Dataset records START

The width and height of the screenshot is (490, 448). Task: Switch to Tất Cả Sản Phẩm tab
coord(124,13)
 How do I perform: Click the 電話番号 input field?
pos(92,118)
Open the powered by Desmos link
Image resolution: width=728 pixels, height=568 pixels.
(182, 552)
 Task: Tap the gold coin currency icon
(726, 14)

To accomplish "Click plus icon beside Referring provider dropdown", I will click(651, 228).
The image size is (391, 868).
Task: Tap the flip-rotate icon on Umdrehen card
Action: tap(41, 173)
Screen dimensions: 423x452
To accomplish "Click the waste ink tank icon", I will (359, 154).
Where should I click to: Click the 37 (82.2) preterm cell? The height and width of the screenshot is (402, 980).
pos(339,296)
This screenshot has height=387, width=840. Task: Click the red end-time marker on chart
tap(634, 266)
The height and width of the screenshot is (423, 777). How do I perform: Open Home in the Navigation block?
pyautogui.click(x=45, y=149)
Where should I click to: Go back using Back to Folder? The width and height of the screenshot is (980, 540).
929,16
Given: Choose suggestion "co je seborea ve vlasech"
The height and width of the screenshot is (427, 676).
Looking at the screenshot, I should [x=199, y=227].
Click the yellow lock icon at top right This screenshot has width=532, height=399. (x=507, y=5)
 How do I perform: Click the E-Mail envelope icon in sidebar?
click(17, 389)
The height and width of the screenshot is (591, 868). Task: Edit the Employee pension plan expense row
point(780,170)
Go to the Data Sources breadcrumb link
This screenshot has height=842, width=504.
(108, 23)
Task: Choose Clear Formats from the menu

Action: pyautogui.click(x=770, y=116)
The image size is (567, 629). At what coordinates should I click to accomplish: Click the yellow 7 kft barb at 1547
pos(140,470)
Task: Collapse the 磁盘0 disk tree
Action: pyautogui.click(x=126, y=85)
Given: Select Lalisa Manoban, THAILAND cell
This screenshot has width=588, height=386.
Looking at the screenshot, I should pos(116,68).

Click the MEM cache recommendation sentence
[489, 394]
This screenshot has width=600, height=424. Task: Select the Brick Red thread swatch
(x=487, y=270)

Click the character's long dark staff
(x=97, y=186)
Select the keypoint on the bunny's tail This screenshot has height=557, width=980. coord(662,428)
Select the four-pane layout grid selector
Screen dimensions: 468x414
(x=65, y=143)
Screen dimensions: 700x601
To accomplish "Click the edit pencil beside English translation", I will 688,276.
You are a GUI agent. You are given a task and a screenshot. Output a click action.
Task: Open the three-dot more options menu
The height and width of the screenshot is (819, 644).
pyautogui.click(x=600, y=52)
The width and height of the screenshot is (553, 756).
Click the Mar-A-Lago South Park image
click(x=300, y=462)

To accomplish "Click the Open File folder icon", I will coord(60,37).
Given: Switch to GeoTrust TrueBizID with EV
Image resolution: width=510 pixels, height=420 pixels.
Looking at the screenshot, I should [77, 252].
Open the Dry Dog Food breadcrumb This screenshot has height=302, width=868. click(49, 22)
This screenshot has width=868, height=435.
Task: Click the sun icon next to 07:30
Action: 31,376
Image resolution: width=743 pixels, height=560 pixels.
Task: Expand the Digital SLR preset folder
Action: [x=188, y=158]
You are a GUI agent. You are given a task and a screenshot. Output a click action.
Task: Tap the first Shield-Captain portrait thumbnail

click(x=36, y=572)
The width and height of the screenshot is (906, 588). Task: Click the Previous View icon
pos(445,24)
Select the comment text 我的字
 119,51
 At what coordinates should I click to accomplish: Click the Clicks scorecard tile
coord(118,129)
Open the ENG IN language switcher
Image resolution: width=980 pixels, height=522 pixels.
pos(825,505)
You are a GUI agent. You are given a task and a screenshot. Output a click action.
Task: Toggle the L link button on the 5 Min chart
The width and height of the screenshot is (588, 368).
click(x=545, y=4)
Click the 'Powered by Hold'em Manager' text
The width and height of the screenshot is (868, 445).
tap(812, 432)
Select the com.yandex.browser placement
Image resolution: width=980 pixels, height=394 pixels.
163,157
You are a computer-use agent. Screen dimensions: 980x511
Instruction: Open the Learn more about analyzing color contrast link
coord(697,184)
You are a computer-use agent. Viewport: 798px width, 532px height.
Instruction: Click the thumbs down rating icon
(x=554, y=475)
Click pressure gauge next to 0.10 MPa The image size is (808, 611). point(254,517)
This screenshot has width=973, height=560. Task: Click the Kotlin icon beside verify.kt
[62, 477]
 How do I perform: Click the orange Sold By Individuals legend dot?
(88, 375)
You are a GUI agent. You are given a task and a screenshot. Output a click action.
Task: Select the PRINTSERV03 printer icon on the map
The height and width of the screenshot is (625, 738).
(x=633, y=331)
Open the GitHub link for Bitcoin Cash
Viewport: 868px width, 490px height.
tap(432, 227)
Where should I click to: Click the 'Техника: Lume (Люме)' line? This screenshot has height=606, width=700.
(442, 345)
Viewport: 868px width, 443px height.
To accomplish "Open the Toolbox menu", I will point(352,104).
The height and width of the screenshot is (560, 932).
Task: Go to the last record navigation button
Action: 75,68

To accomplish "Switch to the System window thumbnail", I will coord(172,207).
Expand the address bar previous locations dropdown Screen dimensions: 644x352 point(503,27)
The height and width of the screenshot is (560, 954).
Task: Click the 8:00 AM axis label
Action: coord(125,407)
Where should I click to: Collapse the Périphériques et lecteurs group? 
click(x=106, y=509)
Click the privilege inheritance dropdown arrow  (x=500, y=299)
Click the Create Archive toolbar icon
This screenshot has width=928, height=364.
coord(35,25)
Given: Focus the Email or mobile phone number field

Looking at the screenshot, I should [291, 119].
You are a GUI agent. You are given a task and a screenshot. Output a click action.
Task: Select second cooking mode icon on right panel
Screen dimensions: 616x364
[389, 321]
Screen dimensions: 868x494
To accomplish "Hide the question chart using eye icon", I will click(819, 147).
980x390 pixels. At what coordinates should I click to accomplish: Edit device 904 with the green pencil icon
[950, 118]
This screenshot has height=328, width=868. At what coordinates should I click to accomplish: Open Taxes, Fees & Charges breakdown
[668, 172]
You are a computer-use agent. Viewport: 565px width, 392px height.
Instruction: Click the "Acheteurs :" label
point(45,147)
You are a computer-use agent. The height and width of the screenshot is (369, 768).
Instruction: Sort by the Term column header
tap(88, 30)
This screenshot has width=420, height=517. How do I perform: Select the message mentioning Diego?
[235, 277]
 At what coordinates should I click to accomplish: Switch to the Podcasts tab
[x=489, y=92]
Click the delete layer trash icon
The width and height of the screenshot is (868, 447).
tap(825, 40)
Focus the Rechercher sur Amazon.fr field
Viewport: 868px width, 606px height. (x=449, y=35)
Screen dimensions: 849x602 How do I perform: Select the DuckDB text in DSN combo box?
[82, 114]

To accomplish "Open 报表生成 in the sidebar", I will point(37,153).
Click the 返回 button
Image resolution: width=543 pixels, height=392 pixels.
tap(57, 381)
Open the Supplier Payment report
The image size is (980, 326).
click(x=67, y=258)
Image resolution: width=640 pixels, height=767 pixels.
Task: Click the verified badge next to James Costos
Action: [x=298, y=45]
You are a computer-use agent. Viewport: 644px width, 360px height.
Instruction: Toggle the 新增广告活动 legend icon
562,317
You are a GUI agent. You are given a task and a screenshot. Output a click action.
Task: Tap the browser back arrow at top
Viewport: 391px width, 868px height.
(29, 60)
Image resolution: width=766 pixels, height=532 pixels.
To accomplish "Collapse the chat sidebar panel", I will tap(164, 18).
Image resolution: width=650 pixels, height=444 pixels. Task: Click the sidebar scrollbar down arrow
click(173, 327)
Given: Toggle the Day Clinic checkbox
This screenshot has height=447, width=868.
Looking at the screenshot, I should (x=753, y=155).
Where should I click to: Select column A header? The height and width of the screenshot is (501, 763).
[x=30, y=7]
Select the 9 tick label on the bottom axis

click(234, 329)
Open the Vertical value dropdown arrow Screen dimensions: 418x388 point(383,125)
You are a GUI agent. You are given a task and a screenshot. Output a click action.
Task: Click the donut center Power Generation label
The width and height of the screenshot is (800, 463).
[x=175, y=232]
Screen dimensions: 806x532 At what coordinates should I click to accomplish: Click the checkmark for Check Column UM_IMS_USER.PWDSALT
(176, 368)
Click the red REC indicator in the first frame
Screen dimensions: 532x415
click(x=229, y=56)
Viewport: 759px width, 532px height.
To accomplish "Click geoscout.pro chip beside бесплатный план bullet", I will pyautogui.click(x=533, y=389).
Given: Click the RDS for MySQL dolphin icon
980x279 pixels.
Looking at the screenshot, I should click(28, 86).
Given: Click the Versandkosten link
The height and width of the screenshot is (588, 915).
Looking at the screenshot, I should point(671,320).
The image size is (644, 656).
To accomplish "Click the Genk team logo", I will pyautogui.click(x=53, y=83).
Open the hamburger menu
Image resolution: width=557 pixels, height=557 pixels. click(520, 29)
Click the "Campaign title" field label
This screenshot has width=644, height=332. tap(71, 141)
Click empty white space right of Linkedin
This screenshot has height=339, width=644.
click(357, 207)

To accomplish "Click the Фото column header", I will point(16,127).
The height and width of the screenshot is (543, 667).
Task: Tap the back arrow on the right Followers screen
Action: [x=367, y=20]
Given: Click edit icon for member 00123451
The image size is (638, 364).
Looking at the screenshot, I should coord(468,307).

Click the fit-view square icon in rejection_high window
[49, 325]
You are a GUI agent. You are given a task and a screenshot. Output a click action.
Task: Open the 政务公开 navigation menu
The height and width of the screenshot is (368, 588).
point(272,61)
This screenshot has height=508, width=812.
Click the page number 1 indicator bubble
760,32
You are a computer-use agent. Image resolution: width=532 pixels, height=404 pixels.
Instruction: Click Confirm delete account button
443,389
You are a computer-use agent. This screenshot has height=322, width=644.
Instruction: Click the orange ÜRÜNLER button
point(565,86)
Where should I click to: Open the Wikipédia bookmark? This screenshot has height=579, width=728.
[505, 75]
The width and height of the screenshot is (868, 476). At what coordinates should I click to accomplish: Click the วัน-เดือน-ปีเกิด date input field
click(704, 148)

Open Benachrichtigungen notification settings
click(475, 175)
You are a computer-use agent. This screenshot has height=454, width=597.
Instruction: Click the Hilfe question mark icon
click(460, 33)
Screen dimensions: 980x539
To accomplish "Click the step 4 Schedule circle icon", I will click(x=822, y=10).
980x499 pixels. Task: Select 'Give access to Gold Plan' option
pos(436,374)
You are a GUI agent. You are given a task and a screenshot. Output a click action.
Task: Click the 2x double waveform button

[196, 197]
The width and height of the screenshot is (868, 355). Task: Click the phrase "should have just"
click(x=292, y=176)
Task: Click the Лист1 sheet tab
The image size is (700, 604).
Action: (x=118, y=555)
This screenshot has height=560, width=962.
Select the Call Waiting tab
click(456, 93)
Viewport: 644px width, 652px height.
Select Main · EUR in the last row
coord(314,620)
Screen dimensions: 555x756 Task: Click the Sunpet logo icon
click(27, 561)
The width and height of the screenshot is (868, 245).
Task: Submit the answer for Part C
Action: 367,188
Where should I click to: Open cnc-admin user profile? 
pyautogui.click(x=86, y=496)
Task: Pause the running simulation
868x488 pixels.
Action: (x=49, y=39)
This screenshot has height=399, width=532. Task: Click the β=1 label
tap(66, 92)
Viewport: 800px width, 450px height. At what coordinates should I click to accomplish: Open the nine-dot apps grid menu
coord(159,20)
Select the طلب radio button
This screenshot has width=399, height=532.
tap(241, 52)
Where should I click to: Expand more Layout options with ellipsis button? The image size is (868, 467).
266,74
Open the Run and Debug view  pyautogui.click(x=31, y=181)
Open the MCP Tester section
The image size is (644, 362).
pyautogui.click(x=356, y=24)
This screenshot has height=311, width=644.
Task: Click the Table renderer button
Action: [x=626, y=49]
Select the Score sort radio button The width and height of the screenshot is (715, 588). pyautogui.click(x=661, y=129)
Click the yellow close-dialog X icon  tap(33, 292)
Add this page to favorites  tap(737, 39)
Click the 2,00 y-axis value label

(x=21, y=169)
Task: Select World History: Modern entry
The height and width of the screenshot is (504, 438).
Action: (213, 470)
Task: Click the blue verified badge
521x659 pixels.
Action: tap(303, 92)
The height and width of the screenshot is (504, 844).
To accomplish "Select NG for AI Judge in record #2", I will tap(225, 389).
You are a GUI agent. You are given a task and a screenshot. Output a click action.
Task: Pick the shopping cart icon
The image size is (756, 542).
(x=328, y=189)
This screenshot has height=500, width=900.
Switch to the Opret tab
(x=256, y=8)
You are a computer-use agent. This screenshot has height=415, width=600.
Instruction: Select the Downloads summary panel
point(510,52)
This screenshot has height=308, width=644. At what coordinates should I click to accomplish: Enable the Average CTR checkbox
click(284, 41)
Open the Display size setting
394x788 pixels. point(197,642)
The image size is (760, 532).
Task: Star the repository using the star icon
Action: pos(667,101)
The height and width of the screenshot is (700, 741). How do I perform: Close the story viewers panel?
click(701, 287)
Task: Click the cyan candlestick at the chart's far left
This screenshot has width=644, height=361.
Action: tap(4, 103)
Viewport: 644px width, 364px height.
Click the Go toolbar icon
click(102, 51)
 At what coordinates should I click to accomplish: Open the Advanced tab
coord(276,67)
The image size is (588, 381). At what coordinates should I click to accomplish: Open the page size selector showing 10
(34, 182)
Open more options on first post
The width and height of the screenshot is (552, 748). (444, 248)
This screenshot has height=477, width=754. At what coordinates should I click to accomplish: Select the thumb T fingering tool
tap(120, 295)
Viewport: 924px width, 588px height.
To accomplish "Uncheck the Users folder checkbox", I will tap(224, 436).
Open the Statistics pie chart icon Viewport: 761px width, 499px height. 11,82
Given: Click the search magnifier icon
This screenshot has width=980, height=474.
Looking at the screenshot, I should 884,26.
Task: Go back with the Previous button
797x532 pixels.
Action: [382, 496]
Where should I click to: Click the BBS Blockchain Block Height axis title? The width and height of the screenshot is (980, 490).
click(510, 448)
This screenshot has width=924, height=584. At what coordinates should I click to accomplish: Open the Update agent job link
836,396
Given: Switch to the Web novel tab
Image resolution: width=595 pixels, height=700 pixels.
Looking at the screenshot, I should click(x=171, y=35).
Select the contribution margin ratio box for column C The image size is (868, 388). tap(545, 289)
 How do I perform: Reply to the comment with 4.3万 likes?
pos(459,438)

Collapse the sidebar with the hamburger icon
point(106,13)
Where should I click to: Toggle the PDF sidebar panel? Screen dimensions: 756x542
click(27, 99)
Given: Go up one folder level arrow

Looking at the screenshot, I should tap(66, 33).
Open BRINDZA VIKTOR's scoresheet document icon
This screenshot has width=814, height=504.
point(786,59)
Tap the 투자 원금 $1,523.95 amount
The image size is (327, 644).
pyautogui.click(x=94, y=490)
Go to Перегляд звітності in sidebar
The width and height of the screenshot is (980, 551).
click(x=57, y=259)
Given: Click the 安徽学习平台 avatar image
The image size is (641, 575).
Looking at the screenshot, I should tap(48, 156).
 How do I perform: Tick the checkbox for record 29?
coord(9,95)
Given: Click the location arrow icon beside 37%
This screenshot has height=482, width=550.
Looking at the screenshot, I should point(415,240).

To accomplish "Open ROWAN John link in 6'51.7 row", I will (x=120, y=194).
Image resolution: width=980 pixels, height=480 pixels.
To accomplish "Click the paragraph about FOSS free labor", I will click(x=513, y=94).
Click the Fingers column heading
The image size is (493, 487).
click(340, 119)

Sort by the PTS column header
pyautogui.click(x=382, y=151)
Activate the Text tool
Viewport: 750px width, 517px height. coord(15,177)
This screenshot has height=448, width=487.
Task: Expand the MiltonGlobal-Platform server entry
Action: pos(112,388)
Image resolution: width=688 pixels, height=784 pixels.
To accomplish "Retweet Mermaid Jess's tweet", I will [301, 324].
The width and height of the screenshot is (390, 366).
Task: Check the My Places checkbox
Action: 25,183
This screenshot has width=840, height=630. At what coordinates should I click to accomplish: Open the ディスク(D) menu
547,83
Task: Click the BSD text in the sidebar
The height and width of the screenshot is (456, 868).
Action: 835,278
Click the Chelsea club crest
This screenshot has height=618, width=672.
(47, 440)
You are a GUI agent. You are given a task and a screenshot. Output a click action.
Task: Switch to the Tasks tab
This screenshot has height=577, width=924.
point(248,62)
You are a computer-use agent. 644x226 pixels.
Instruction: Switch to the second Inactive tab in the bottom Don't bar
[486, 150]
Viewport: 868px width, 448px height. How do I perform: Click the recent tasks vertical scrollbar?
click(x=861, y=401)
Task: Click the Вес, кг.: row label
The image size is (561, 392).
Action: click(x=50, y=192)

Dataset records END

__Exercise__. Search the material above for the string "browser", and copy every line in which it turns up.

__Solution to the problem__.
Select the com.yandex.browser placement
Task: Tap the browser back arrow at top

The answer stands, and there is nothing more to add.